In studies of children who do or do not suck a thumb, finger or pacifier, it turns out that the suckers become emotionally more independent at a younger age.  Researchers put a child and mom on one end of a long room.  On the far end were appealing toys.  The suckers ventured further and played with the toys away from Mom longer than the non-suckers.  They all had similarly positive interactions with Mom on returning to her.  They just had higher self-confidence in being able to handle independent play, knowing that if they felt stressed they could suck for a bit, feel better, and resume playing on their own.

It's generally not until they become toddlers that the downsides of thumbsucking begin to outweigh the gains.  Kids then tend to suck when they are trying to fall asleep, when they bored, when they are idling between activities, or to self-soothe when they are upset.  Understanding when the habit occurs and its well-intended purposes enables you to find alternative solutions.

Lesson #2  Addictions continue because they are gratifying.

Addictions, including thumbsucking feel good.  That's part of why they take on a life of their own long after the original purpose has passed.  Once the original purpose no longer is there, they are "self-reinforcing" because they continue to generate positive feelings of some sort.

Four and five year old children do not have to suck to regain a positive emotional state  By then they have multiple means of calming themselves when they are upset, and of entertaining themselves when they feel bored. They are no longer dependent on their thumb or pacifier as their only option.  They can walk into a different room and find a new toy if they are bored, run to mom for a hug if they feel upset, and open the refrigerator door to pull out an apple if they are hungry. Yet the sucking is likely to continue.  That's because it feels good.

Lesson #3  Ending a habit starts with a decision. 

Almost all attempts to end addictions, at any age, begin with receiving new information.

Someone--in the case of kids' sucking addictions that's usually a parent, an older sibling, a dental professional, a teacher or a grandparent--needs to raise the issue and offer new information that makes continuation of the habit look less appealing.  I wrote the book David Decides About Thumbsucking both to give this information to the adult, and to provide a non-threatening story that the adult can use to convey the information to the child. 
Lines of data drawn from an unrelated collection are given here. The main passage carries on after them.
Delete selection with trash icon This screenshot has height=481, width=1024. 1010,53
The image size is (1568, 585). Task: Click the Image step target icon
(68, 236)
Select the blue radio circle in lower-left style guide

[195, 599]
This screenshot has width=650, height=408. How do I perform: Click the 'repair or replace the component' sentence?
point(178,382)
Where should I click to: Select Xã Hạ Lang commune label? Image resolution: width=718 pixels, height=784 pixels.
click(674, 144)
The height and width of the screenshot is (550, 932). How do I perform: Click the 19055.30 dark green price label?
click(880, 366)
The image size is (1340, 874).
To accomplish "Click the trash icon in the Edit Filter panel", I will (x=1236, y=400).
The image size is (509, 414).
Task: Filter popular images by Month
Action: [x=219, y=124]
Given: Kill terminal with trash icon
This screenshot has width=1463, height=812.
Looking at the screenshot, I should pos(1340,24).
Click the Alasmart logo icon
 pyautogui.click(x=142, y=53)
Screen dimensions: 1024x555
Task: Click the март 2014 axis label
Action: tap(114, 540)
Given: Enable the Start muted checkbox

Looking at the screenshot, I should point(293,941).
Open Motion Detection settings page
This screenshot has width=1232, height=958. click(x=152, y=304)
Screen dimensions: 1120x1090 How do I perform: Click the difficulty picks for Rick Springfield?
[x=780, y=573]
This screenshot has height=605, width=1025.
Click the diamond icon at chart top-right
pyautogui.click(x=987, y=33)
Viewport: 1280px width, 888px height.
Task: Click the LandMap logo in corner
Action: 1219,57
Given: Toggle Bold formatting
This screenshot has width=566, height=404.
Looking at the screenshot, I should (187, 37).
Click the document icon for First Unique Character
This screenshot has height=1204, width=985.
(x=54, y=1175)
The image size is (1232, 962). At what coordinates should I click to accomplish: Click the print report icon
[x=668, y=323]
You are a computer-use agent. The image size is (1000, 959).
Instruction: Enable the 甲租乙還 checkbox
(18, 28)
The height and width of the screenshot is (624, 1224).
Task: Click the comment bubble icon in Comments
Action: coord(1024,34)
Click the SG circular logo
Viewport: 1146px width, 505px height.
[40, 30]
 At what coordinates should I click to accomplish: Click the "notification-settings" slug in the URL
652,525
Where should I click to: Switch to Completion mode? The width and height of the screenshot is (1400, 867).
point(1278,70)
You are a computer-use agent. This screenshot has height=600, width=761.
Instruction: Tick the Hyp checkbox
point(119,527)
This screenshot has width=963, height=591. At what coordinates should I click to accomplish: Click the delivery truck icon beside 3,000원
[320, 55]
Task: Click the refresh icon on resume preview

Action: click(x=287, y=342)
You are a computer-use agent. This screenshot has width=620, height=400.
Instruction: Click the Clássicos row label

The tone of this connversation is sensitive.  Keep it friendly, more as adult-to-adult information-sharing than as parent-to-child advice-giving.

The communication skills that enable couples to talk collaboratively about sensitive issues apply to these conversations. Even though the child is young,  the conversation is likely to go best if authorities appeal to the adult thinking part of the child.  That part of a child's brain emerges by age three and a half or four, which makes that a good age for habit-stopping.  

Avoid the kind of talking that makes the child feel bad about himself, motivating via shame or guilt.  Avoid also setting up a power struggle by demanding that the child has to do give up the thumb habit because of your superior power, i.e., "...because I said so!" 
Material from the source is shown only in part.